We conducted the largest to date genome-wide genotype–by–sex (GxS) interaction of risk for these disorders, using 85,735 cases (33,403 SCZ, 19,924 BIP, 32,408 MDD) and 109,946 controls from the Psychiatric Genomics Consortium (PGC) and iPSYCH.
Across disorders, genome-wide significant SNP-by-sex interaction was detected for a locus encompassing NKAIN2 (rs117780815; p=3.2×10−8), that interacts with sodium/potassium-transporting ATPase enzymes implicating neuronal excitability. Three additional loci showed evidence (p<1×10−6) for cross-disorder GxS interaction (rs7302529, p=1.6×10−7; rs73033497, p=8.8×10−7; rs7914279, p=6.4×10−7) implicating various functions. Gene-based analyses identified GxS interaction across disorders (p=8.97×10−7) with transcriptional inhibitor SLTM. Most significant in SCZ was a MOCOS gene locus (rs11665282; p=1.5×10−7), implicating vascular endothelial cells.

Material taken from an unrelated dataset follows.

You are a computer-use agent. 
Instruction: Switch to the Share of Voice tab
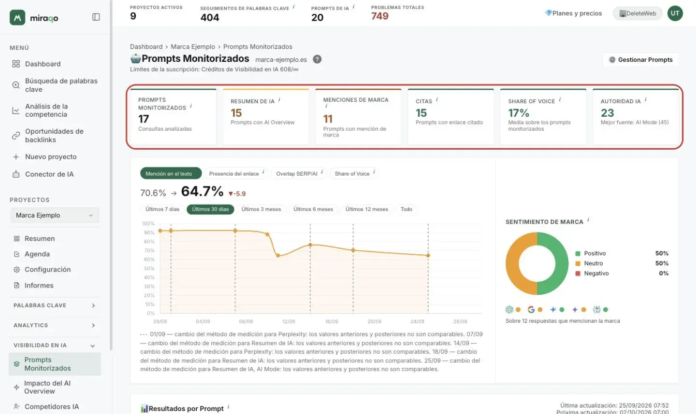[354, 174]
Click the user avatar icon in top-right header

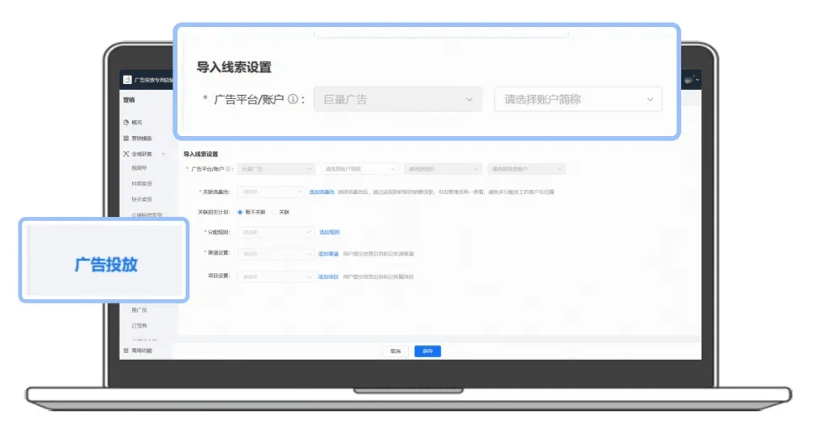(689, 80)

Secondary analysis of the PGC-SCZ dataset detected an interaction (rs13265509; p=1.1×10−7) in a locus containing IDO2, a kynurenine pathway enzyme with immunoregulatory functions implicated in SCZ, BIP, and MDD. Pathway enrichment analysis detected significant GxS of genes regulating vascular endothelial growth factor (VEGF) receptor signaling in MDD (pFDR<0.05).
In the largest genome-wide GxS analysis of mood and psychotic disorders to date, there was substantial genetic overlap between the sexes. However, significant sex-dependent effects were enriched for genes related to neuronal development, immune and vascular functions across and within SCZ, BIP, and MDD at the variant, gene, and pathway enrichment levels.